Impaciência, insegurança, introversão, autoimagem ruim, timidez excessiva  e traumas na infância também contribuem para o desenvolvimento da depressão. É importante frisar que a simples presença de tais sintomas não é o suficiente para determinar se há depressão em alguém; o ideal é que, na existência de um ou mais desses fatores, se procure um especialista para que o caso seja investigado.

Uma doença sem cura, mas com tratamento

“Quando completei mais ou menos 12 anos eu percebi que estava me tornando um garoto depressivo. Eu ficava indignado pelo fato de todos me julgarem e nunca ninguém me ajudar. As pessoas me julgavam mais pelo o fato de eu me cortar e, por isso, me excluíam de alguns lugares”, esse depoimento é de um jovem que terá sua identidade preservada. O discurso apresentado por ele é comum entre quem sofre com a doença, geralmente se sentem inúteis e veem no suicídio a saída para fugir dos traumas.

Ainda sem cura, a depressão pode ser vencida com a ajuda de profissionais capacitados O mais indicado às pessoas com depressão é que busquem ajuda em um profissional qualificado, no caso o psicólogo, para lidar com essas demandas que estão causando sofrimento.

O uso de drogas pode levar alguém à depressão e o contrário também é verdade 

Marcelo Costa é diretor estadual do Centro de Atenção Psicossocial (CAPS) e afirma que nos casos que chegam diariamente é perceptível uma forte ligação entre o uso de drogas e a depressão.

“Pelo menos 30% dos nossos atendimentos estão associados a um quadro depressivo. Muitos provocados pelo uso da droga”, disse o diretor do centro. Ele afirma ser comum a pessoas cheguem à depressão pelas drogas ou cheguem às drogas por causa da depressão.

Marcelo afirma que um diagnóstico feito equivocamente impede que as pessoas cheguem a iniciar um tratamento, além disso, a resistência que a sociedade insiste em ter em relação à doença é um fator determinante para o não-acesso a  um tratamento eficaz. “É muito comum que se confunda os sintomas da depressão com os de outras doenças”, disse.

O diretor diz que quando uma pessoa passa a se afastar de todos, ter insatisfação consigo mesma e deixar de realizar tarefas rotineiras, é preciso estar atento. Marcelo conta que o nível de depressão de uma pessoa pode ser medido por suas atitudes e até mesmo pela ausência delas.  “Um suicida sempre dá sinais. Sempre falar sobre. Escreve sobre. Ele sempre dá sinais”, afirmou.

“Conversar com um amigo pode agravar a situação”

Apesar de ser um pesadelo que assusta a sociedade há tempos, a depressão continua sendo estigmatizada e envolta em diversos preconceitos que acabam dificultando o acesso de quem precisa de ajuda médica a um tratamento eficiente. É comum se aconselhar a um depressivo que converse com alguém, saia para se divertir ou que busque apoio na fé como se esses caminhos fossem os mais eficazes.

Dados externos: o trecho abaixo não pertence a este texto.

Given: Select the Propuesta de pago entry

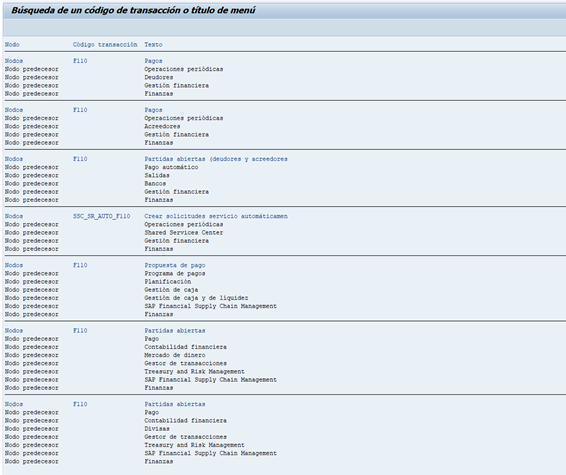Looking at the screenshot, I should (x=175, y=265).
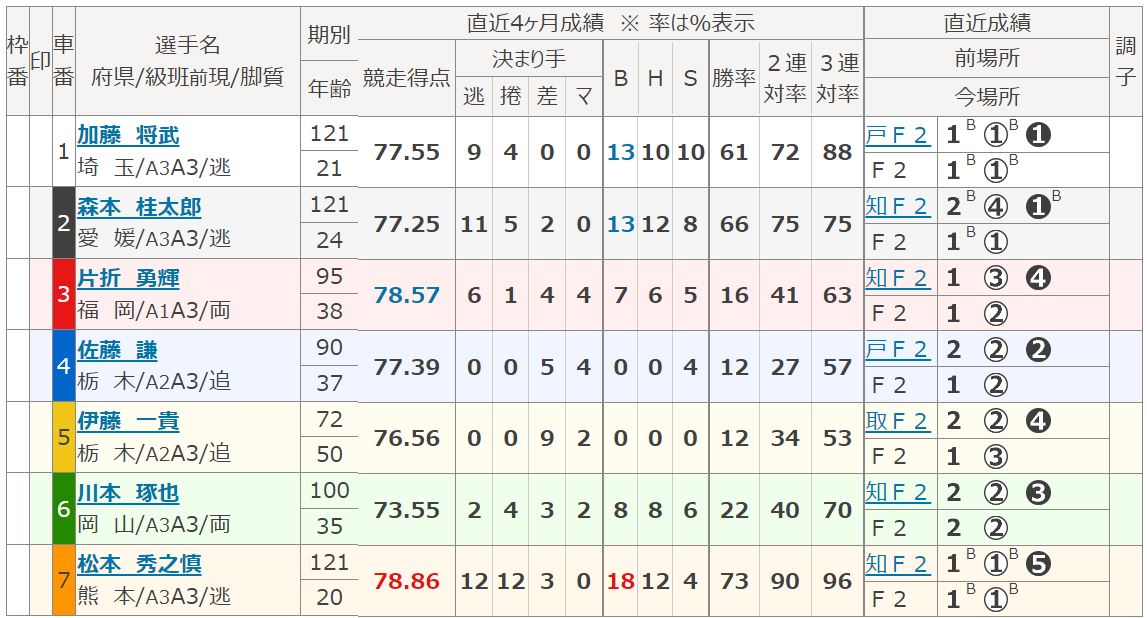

“A depressão não é uma doença que se resolve com uma conversa ou que uma pessoa pode se curar sozinha. Ela envolve um problema com neurotransmissores que precisa de um acompanhamento com psicólogos, psiquiatras, serviço social e etc. Muitas vezes a conversa com os amigos pode agravar a situação e elevar o quadro niilista do paciente. Uma pessoa não pode se curar de depressão sozinha”, concluiu Marcelo Costa.